Chicken Curry
- 2 Tbsp. peanut or vegetable oil
- 1 piece fresh ginger, peeled and grated
- 1 (3 1/2 lb.) chicken
- 2 tart apples, cored and diced in 1/4-inch pieces
- 3 Tbsp. unsalted butter
- 3 medium onions, chopped
- 2 jalapeno chili peppers, seeded, ribs removed and diced into 1/8-inch
- 2 Tbsp. curry powder
- 2 Tbsp. unsweetened shredded coconut
- 2 cardamon seed, crushed
- 1/3 c. plain yogurt
- 1 3/4 c. chicken stock
- 1 stalk lemon grass, peeled or 1 lemon zest
- boiled rice
- 1 Tbsp. lemon juice
- 2 Tbsp. cilantro, chopped
- salt
- Heat oil over high heat.
- Brown chicken and set aside.
- Pour off fat and add butter.
- Add onions and garlic and saute for 5 minutes.
- Add chilies, ginger and apples and cook 3 minutes until soft.
- Mix in curry powder and cook about 1 minute.

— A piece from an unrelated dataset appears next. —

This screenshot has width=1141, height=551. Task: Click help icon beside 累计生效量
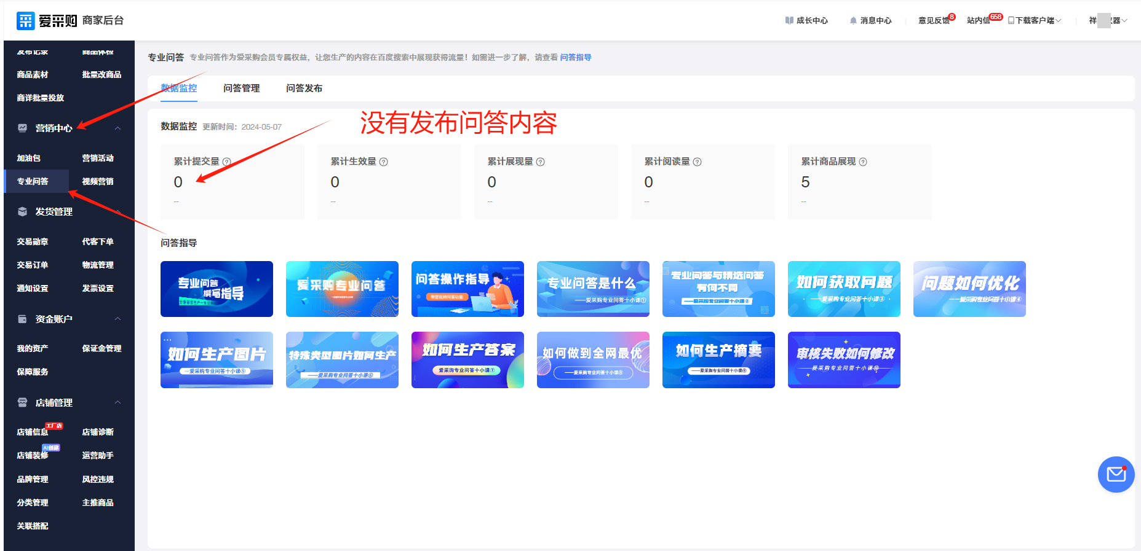coord(383,162)
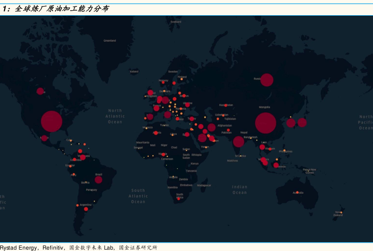373x251 pixels.
Task: Click the chart title 全球炼厂原油加工能力分布
Action: point(62,8)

- Add coconut, cardamon and lemon grass and salt.
- Bring to boil and simmer for one hour.
- Serve on rice and top with lemon juice and cilantro.
peanut, fresh ginger, chicken, tart apples, unsalted butter, onions, jalapeno chili peppers, curry powder, coconut, cardamon, plain yogurt, chicken stock, lemon grass, rice, lemon juice, cilantro, salt
Taken from www.cookbooks.com/Recipe-Details.aspx?id=1008701 (may not work)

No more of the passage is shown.